§ Data provided
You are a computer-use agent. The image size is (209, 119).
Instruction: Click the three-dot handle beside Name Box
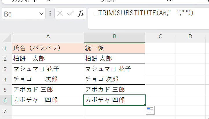pos(50,13)
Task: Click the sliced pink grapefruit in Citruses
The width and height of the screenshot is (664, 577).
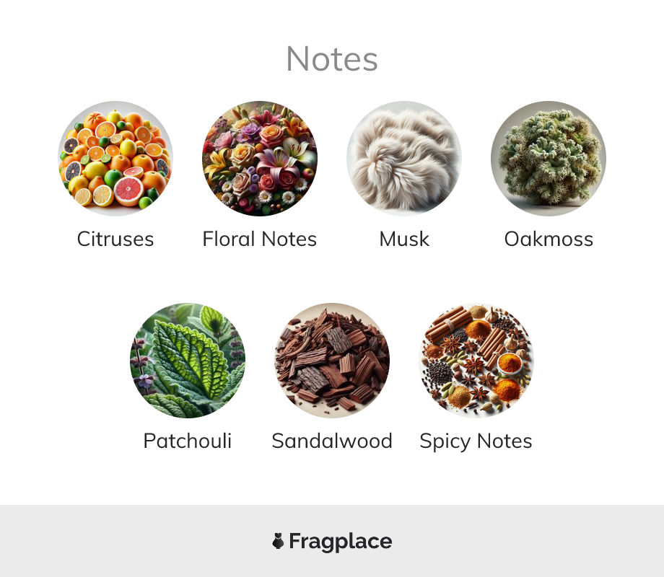Action: (128, 191)
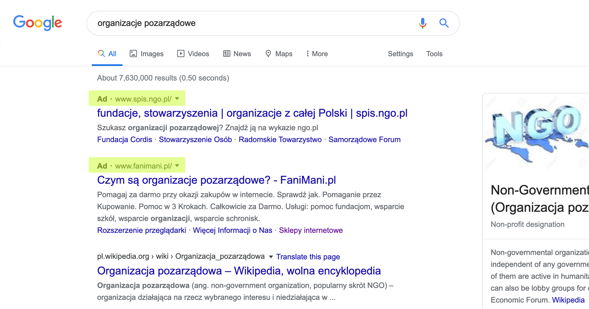Click into the search query field

coord(248,23)

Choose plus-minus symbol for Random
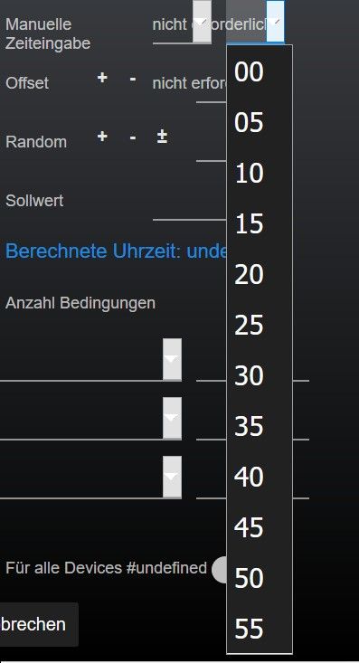click(x=162, y=137)
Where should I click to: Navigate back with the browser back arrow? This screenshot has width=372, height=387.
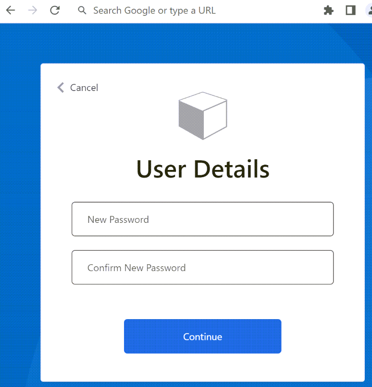point(10,10)

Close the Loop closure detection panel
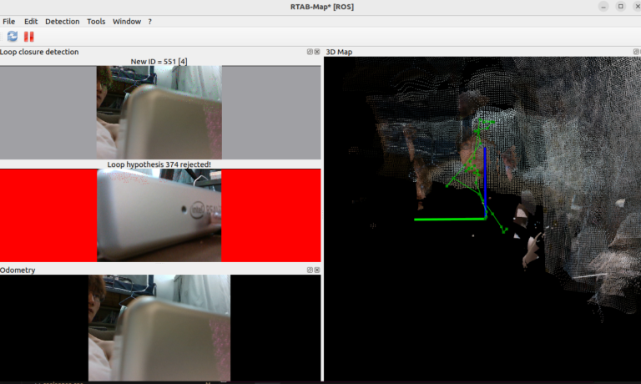click(317, 52)
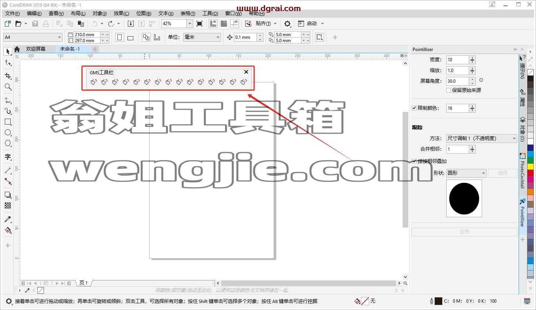Open the Options gear icon in toolbar
Image resolution: width=536 pixels, height=310 pixels.
(x=287, y=24)
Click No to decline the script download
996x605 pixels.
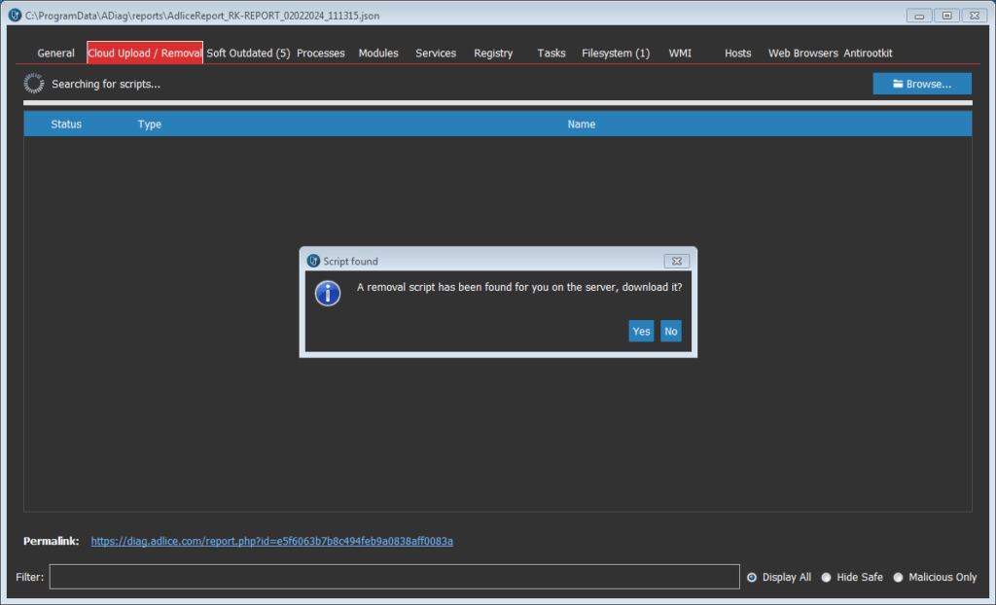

§ Work to be completed
Word for word, set down each record shown above, omitting the pictures.

§ Written response
You are a computer-use agent. The image size is (209, 119).
Instruction: Click the three-dot handle beside Name Box
pos(50,13)
Task: Click the sliced pink grapefruit in Citruses
The width and height of the screenshot is (664, 577).
Action: (128, 191)
Click into the search query field

coord(248,23)

Choose plus-minus symbol for Random
click(x=162, y=137)
Where should I click to: Navigate back with the browser back arrow? This screenshot has width=372, height=387.
point(10,10)

Close the Loop closure detection panel
click(317, 52)
Open the Options gear icon in toolbar
Image resolution: width=536 pixels, height=310 pixels.
(x=287, y=24)
Click No to decline the script download
996x605 pixels.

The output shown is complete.